··· Отрывок ···

Так вот случилось, что часть этого вечера и несколько часов на следующий день – вплоть до их отлета – я провел с двумя шахматными чемпионами, США и мира – Левой Альбуртом и Гарри Каспаровым. В вечер, с описания которого я начал эти заметки, Гарик действительно выглядел уставшим, инициативы в общей беседе не проявлял, но охотно включался в нее, когда что-то его всерьез задевало.
Признаюсь, я несколько злоупотребил тогда неожиданной возможностью близкого общения с Каспаровым: буквально за неделю до этого в журнале «Плейбой» – который в СССР почему-то принято считать полупорнографическим, но от чести быть проинтервьюированным которым не уклоняются виднейшие политические деятели – так вот, в нем, в этом журнале, появилось многостраничное интервью с чемпионом мира.
Отвечая на вопросы специального корреспондента «Плейбоя», посланного к нему в Баку, Гарик откровенно и с незаурядной смелостью высказал ряд мыслей, связанных с положением в СССР, дал личную оценку Горбачеву – причем, не во всем лицеприятную. И поскольку на Западе в последнее время многие пребывают в состоянии эйфории по отношению к происходящим в СССР и других странах соцлагеря переменам (решительно не разделяемой пока самими жителями этих стран), то интервью Каспарова прозвучало не просто диссонансом к этим настроениям, но и, судя по откликам на него, появившимся вскоре же в прессе, побудило многих серьезно задуматься над смыслом происходящего.
Разумеется, были в интервью и вопросы, связанные с ситуацией в шахматном и вообще в спортивном мире; не были в нем обойдены и такие темы, как секс в СССР. Текст этого интервью я успел прочесть довольно внимательно за несколько дней до встречи с Каспаровым, и сегодня общий разговор за столом время от времени возвращался к наиболее любопытным и неожиданным, на наш взгляд, ответам Гарри корреспонденту журнала.
Отужинав, мы условились встретиться на следующий вечер – самолет, которым Альбурт и Каспаров возвращались в Нью-Йорк, улетал ближе к полуночи, деловые встречи должны были завершиться не позже четырех.

···

(Задания)
1) В каком журнале, согласно отрывку о Каспарове, вышло многостраничное интервью с чемпионом мира?
2) Напишите продолжение отрывка о Каспарове, начиная сразу после его последнего предложения.

··· Выборка строк ···

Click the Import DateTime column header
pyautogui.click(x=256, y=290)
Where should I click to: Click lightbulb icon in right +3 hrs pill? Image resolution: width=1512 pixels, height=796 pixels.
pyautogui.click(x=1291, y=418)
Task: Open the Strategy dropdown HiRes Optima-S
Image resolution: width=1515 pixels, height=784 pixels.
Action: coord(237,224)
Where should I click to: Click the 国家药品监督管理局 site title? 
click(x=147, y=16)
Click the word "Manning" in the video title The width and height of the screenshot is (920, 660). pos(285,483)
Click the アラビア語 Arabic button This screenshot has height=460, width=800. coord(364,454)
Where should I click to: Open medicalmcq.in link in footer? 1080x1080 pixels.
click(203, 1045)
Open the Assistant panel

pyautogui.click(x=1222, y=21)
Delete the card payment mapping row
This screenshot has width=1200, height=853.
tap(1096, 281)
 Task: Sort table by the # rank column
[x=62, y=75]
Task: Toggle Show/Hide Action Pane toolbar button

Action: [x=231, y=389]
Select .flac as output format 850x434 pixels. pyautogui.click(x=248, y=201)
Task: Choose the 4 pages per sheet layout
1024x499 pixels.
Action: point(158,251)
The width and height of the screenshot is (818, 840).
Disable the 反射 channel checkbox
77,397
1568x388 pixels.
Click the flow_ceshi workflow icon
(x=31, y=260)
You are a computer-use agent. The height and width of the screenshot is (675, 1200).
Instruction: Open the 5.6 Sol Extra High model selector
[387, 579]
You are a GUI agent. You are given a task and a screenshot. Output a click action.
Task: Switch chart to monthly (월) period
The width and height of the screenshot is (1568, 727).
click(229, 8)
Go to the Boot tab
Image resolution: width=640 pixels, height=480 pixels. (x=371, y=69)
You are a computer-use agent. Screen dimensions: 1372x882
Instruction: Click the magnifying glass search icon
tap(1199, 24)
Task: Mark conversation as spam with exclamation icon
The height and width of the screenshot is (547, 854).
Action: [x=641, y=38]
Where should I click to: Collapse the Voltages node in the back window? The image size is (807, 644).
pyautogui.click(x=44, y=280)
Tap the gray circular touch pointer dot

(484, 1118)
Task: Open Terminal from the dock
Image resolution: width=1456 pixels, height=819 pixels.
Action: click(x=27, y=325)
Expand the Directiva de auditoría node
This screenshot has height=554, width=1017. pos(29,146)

···

(Ответы по порядку)
1) В журнале «Плейбой».

2)
К себе в номер Гарри унес несколько последних выпусков «Панорамы» – о нашей газете он знал и раньше, но только понаслышке.
День второй
Как и можно было ожидать, в гостинице шахматисты появились много позже условленного времени – ближе к шести вечера. Времени на ужин не оставалось – предстояло еще собраться, сделать какие-то неотложные звонки.
– Каспаров ждет тебя в номере – у него есть к тебе разговор, пока он будет собираться – сможете говорить.
Сейчас, вспоминая начало нашей беседы с Каспаровым в тот вечер, я поеживаюсь: по-моему, он сдерживал себя, чтобы не сорваться, и тем, кто знает горячий характер чемпиона, нетрудно себе представить, чего ему это стоило. Вывела из себя Гарри интерпретация, которую придал наш спортивный обозреватель сообщениям о советских хоккеистах, получивших возможность играть по контрактам в командах западных стран.
Сначала был Фетисов
– Понимаете, – Гарри в сердцах хватал какие-то носки, рубашки, бросал их в стоящий на полу чемодан, потом садился на кровать. – Наш Госкомспорт всегда заявлял: «Мы – против торговли людьми!» – и всегда уступал – практически за бесценок – лучших наших спортсменов. В конце концов, оказалось, что НХЛ выгоднее говорить с официальными советскими инстанциями, с коррумпированным Госкомспортом. Существовала реальная угроза заключения ими Договора, согласно которому наши хоккеисты смогут выходить на международный рынок только через советскую хоккейную федерацию. То есть, наши спортсмены становились полностью бесправными!
В этом смысле характерна история с Фетисовым: Слава был первым, кто должен был получить разрешение работать по контракту на Западе, и он год не мог уволиться из армии. Слава – очень мужественный, я бы сказал, стальной человек. Он решил бороться до конца, и я, по его просьбе, тоже включился в эту борьбу. Возникла настоящая война, подробности которой сами по себе заслуживают многих интервью.
Мы попытались привлечь внимание зарубежной общественности. В частности, я звонил Крофту и просил его разразиться статьей на эту тему – что он вскоре и сделал. И, наверное, мы должны быть благодарны менеджеру нью-джерсийских «Дьяволов», оказавшемуся принципиальным и очень порядочным человеком: он пошел на прямые переговоры с Фетисовым, минуя советских посредников.
В результате, Слава стал первым, заключившим контракт, позволяющий ему самому представлять себя и самому же получать гонорар – из которого, правда, значительные суммы будут перечислены в Детский благотворительный фонд. Он показал крепкий, по-настоящему мужской характер! Но особо здесь важен юридический прецедент, положивший начало новой эре отношений между спортсменами и Госкомспортом: если до этого спортсменам предлагалось, в лучшем случае, 10 процентов от суммы контракта, а остальные шли Комитету, то теперь эта сумма выросла до 50 процентов. Потом уже к Славиной борьбе присоединился Стариков.
Другие же спортсмены – а их оказалось большинство – рассуждали следующим образом: лишь бы вырваться за границу, любой ценой и на любых условиях – а там на все плевать! Такой вот, я бы сказал, сволочной взгляд. Штрейкбрехерство – как в случае с Ларионовым, например. Что получается: контракт – 750 тысяч, это вы правильно писали.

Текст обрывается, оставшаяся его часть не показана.